1:34:23 There's Q&A afterwards and the first question is about contexts of time. See Curt Jaimungal Interview with Aaron Schurger and Another Curt Jaimungal Interview With Roger Penrose. The latter, with his response to this question (about "the extended now in psychological time" 1:19:52) indicate that Roger Penrose and I do not understand this thing! The problem seems to be with the ontological status of time. For Penrose it just depends on whether or not the theory has a t in it! (see his response at 1:52:51) But in a real experiment measuring t is not so easy. What the variable t refers to is some idealized notion represented by a real number or something, but that by no means makes time perfectly deterministic! My personal suspicion is that it is precisely this inability to objectively describe the passage of time that is ultimately the cause of all the observer dependencies/uncertainties that show up in quantum mechanics.

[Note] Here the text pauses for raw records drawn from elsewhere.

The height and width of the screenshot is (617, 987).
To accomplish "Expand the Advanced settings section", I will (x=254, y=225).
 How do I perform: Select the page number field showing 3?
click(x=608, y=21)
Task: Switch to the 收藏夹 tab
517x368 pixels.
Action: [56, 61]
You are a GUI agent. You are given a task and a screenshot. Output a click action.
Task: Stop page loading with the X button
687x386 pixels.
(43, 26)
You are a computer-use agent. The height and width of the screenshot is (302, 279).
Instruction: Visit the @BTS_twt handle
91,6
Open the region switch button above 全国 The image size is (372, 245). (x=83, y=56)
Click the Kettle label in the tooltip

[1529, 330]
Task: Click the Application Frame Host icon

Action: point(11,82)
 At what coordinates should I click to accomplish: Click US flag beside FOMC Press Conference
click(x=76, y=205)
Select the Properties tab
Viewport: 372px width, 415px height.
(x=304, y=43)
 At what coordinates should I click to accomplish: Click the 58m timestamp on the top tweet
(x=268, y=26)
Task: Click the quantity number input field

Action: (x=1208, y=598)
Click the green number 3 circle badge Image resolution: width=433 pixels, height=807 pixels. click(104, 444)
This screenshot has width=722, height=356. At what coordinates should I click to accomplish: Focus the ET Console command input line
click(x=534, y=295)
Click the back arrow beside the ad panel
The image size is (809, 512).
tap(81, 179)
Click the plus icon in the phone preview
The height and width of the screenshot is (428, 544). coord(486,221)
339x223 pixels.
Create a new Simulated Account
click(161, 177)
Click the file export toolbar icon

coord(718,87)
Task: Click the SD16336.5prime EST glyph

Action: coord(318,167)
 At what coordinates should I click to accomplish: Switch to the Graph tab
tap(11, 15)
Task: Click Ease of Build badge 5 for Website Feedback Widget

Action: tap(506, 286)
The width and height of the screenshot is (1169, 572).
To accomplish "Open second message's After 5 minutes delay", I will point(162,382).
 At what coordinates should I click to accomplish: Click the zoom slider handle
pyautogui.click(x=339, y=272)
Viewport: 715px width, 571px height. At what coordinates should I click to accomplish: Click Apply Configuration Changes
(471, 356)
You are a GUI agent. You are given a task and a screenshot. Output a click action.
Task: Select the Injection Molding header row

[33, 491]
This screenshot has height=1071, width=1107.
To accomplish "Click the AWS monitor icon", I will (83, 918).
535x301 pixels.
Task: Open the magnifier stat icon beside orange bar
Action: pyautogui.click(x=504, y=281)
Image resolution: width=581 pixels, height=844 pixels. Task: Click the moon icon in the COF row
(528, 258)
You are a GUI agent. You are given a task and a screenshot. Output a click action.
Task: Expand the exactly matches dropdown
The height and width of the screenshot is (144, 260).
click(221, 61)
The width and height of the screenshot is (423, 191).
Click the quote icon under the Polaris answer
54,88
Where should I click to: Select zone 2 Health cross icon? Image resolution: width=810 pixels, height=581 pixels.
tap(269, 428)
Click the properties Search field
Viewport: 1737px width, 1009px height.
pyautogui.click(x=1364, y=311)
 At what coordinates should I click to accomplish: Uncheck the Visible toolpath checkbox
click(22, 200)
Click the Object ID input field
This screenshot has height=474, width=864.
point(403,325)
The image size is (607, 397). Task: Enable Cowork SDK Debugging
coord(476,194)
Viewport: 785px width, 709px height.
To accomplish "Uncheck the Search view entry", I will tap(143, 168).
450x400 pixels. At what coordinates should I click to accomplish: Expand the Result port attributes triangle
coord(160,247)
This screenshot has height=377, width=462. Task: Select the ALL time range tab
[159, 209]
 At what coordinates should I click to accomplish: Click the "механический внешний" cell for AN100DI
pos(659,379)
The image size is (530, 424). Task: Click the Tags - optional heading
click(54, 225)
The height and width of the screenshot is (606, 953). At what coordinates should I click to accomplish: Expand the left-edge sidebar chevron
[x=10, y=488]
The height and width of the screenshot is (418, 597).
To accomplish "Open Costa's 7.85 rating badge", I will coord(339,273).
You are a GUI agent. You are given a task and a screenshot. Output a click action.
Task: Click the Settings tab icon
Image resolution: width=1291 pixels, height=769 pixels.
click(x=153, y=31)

2:10:14 A question about "proto-consciousness" and its presumed physical origin. There was only time for Roger Penrose's answer. He says he does not expect quantum mechanics to provide a theoretical underpinning for consciousness precisely because quantum mechanics does not provide a theoretical underpinning for when wave-functions collapse. So the incompleteness of quantum mechanics in his view is its failure to provide a theory for when the complex-valued probability density functions of quantum states collapse to probabilistic measurement outcomes.